A non-profit corporation can be tax-exempt if such corporation files an application with the IRS in accordance with Section 501 (c) (3) and is approved. In order to qualify for the exemption, a
not for profit corporation should include qualifying language on the Certificate of Incorporation. A donor donating money and/or property to such corporation can deduct the contributed amount during filing his/her personal tax.



When buying a business as an asset purchase, a stock purchase, or a merger, it is a pre-requisite to conduct due diligence on the company. Due diligence involves a comprehensive investigation and analysis of the business concern. Our team will review numerous documents and will have a thorough understanding of the deal. The determination of specific risks and liabilities will allow the future business owner to map out boundaries and define parameters. He may be advised to incorporate certain seller obligations in the term sheet of the deal such as clearing any liens on business assets or obtaining third-party consents. Ultimately, he will be able to make a well-informed decision as to whether the assessed purchase price is fair under the circumstances or as to whether the deal will materialize.


  • Corporate Documents (or LLC Documents)
  • Agreements
    • Major Contracts: Major distributor, supplier and customer agreements, confidentiality and non-compete agreements, intellectual property agreements (licenses into and out of the company), and equipment leases.
    • Real Estate: Real estate leases entered into by the target company (whether as a tenant or a landlord), purchase agreements, surveys (if a long term lease or fee owned), title insurance policies (if fee owned); ascertain whether any consents are needed for the contemplated business sale (or merger) transaction, how much the rent liabilities are, whether there are sufficient term(s) remaining on the lease(s), among others.
    • Insurance Policies: Have the risk advisor or insurance agent review all insurance policies carried by the target business to determine if the present coverage is adequate for the business as it is conducted (or plans to be conducted).
  • Licenses and Permits
  • List of Assets and Liabilities
  • UCC Liens
  • Customer Problems or any negative press



Bhatta Law & Associates will help you navigate the tedious process of contract negotiations. We will ensure that your needs and requirements are met. We will facilitate the drafting of your contracts and explain to you your duties and responsibilities under the same.

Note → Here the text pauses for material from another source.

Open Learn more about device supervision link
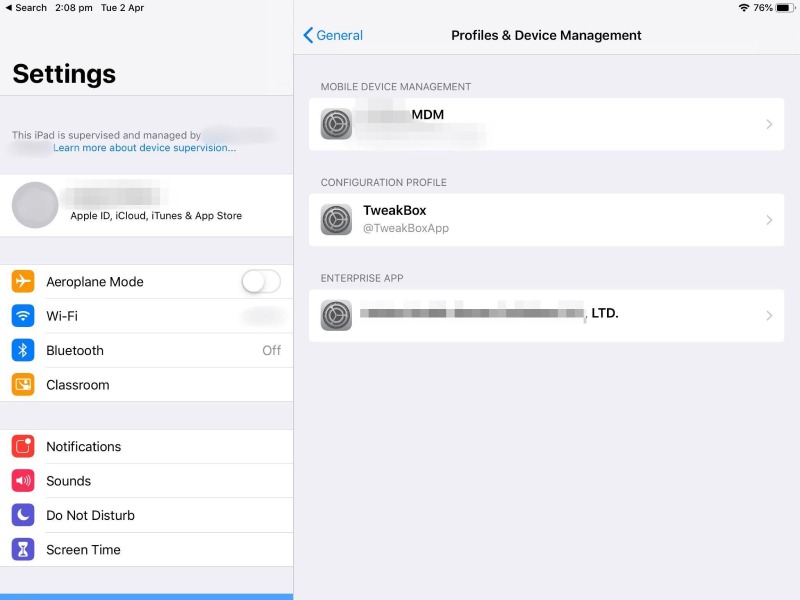click(x=145, y=148)
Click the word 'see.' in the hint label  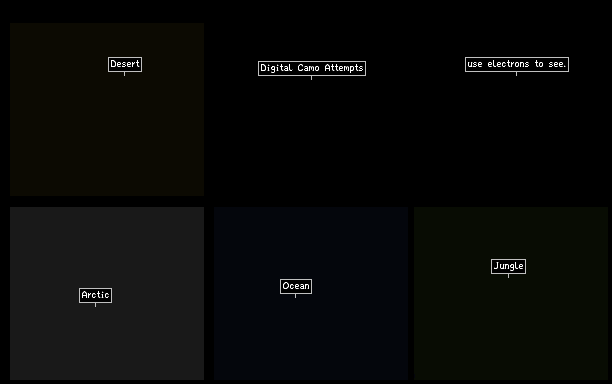click(x=557, y=64)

Our team will make certain you understand all the risks involved and advise you as to whether the contract is in your best interests.


Mergers and Acquisitions are common domestic and international corporate strategies among private and public business entities that involve buying, selling, acquiring or merging different companies to grow rapidly and generate more revenue. M&A occurs among small local entities to successful multi-national public corporations to achieve certain results.

Our lawyers at the Bhatta Law & Associates understand the significance of M&A and have the experience and the skills necessary to facilitate such process. We closely work with foreign attorneys and domestic experts, if necessary, to maintain a commercial focus optimizing efficiency and effective execution. Our practice under this area includes hostile takeover defenses, cross-border transactions, acquiring assets, privatizing corporations, management buyouts, subsidiaries and sister-corporations.